──────── Provided records ────────

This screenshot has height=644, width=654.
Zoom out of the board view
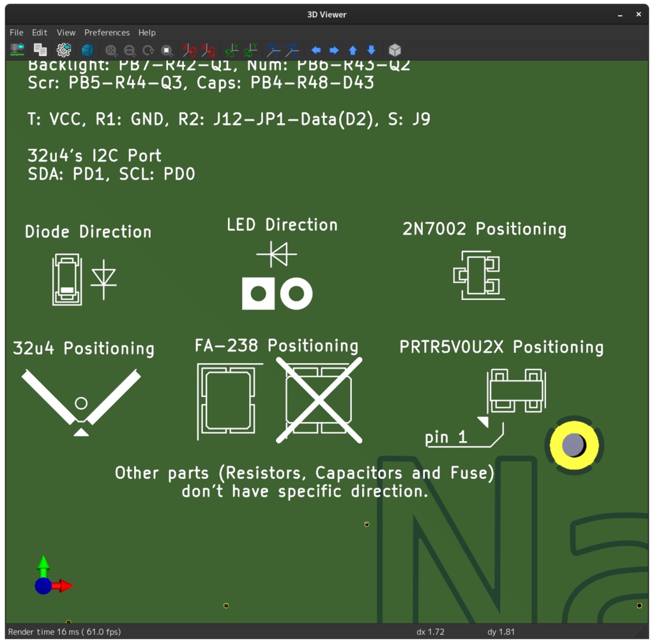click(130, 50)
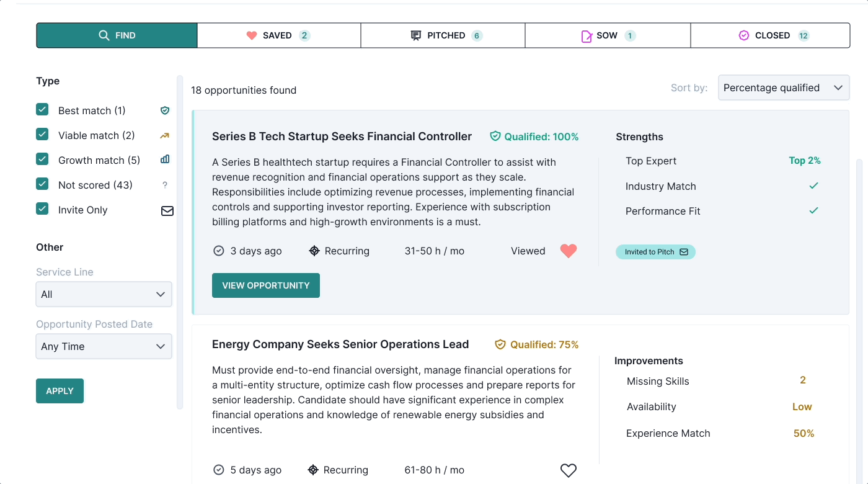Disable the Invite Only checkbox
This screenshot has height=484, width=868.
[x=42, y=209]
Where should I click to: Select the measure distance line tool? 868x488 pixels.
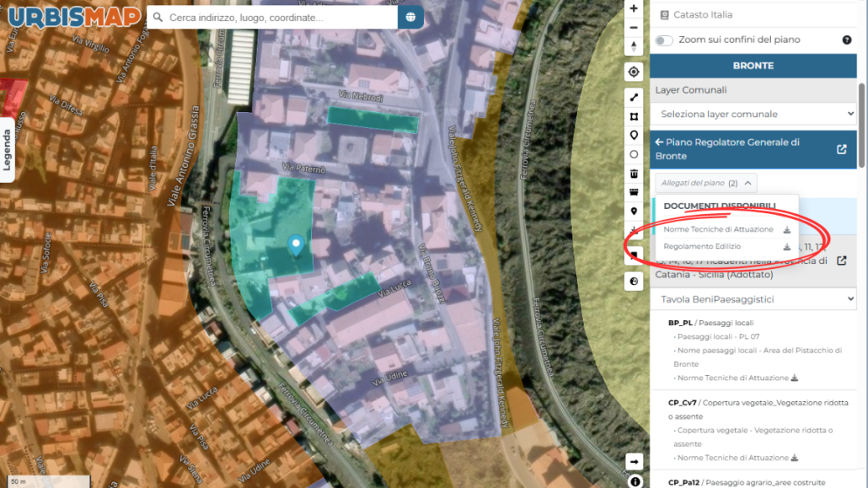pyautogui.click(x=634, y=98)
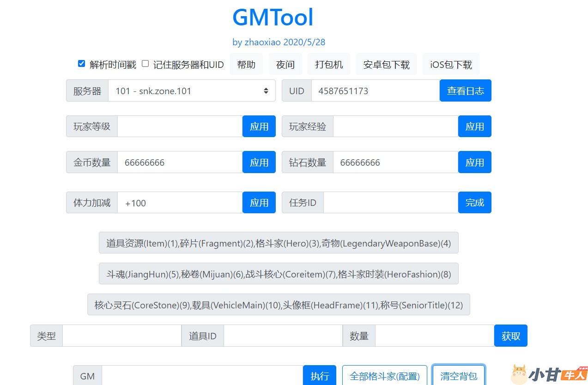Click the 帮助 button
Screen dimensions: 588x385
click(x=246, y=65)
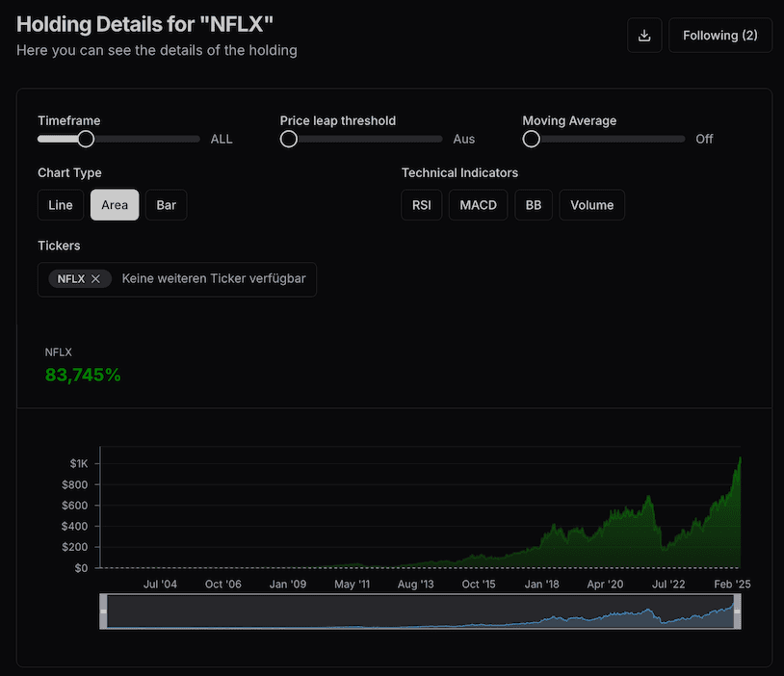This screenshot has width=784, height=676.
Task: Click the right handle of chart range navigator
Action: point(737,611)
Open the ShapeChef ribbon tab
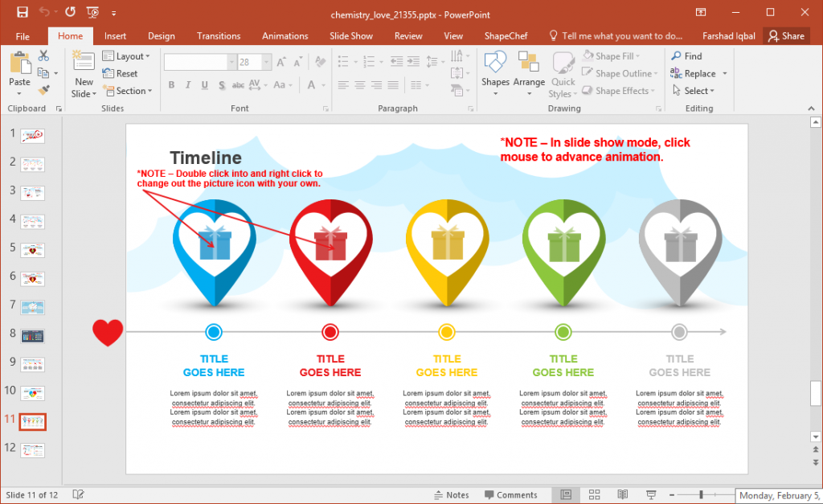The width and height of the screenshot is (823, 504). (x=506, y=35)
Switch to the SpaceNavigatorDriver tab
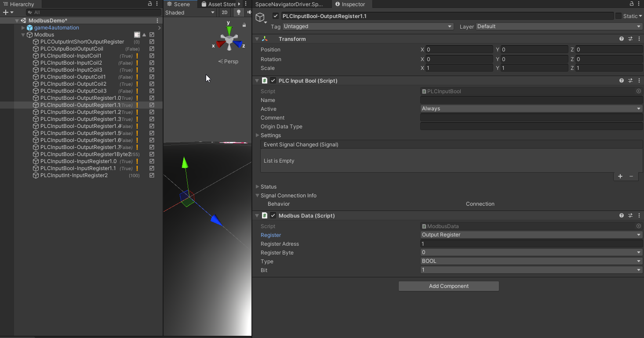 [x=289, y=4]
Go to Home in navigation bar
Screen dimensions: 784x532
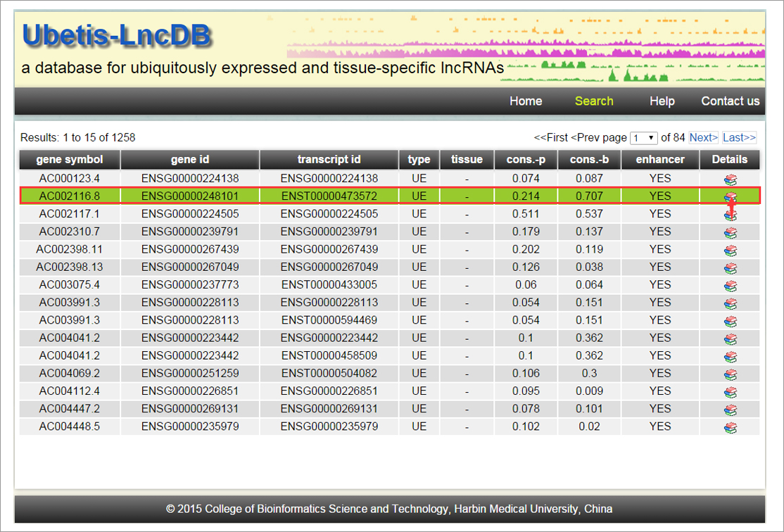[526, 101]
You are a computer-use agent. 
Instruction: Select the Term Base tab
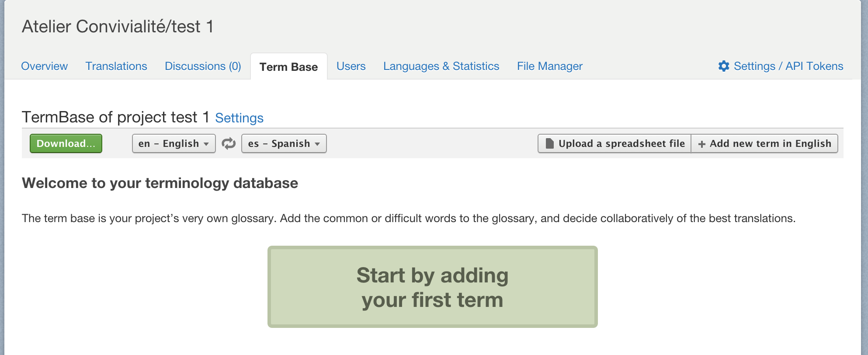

────────

:: Exercise objective ::
The whole listing, minus its images, should be repeated exactly.

:: Your response ::
This screenshot has height=644, width=654.
Zoom out of the board view
click(130, 50)
Disable the Invite Only checkbox
This screenshot has height=484, width=868.
[x=42, y=209]
Where should I click to: Select the measure distance line tool? 868x488 pixels.
pyautogui.click(x=634, y=98)
Click the 帮助 button
Screen dimensions: 588x385
click(x=246, y=65)
This screenshot has width=784, height=676.
Task: Click the right handle of chart range navigator
Action: point(737,611)
Open the ShapeChef ribbon tab
The width and height of the screenshot is (823, 504). (x=506, y=35)
Switch to the SpaceNavigatorDriver tab
 [x=289, y=4]
Go to Home in navigation bar
Screen dimensions: 784x532
[526, 101]
You are a computer-use agent. 
Instruction: Select the Term Base tab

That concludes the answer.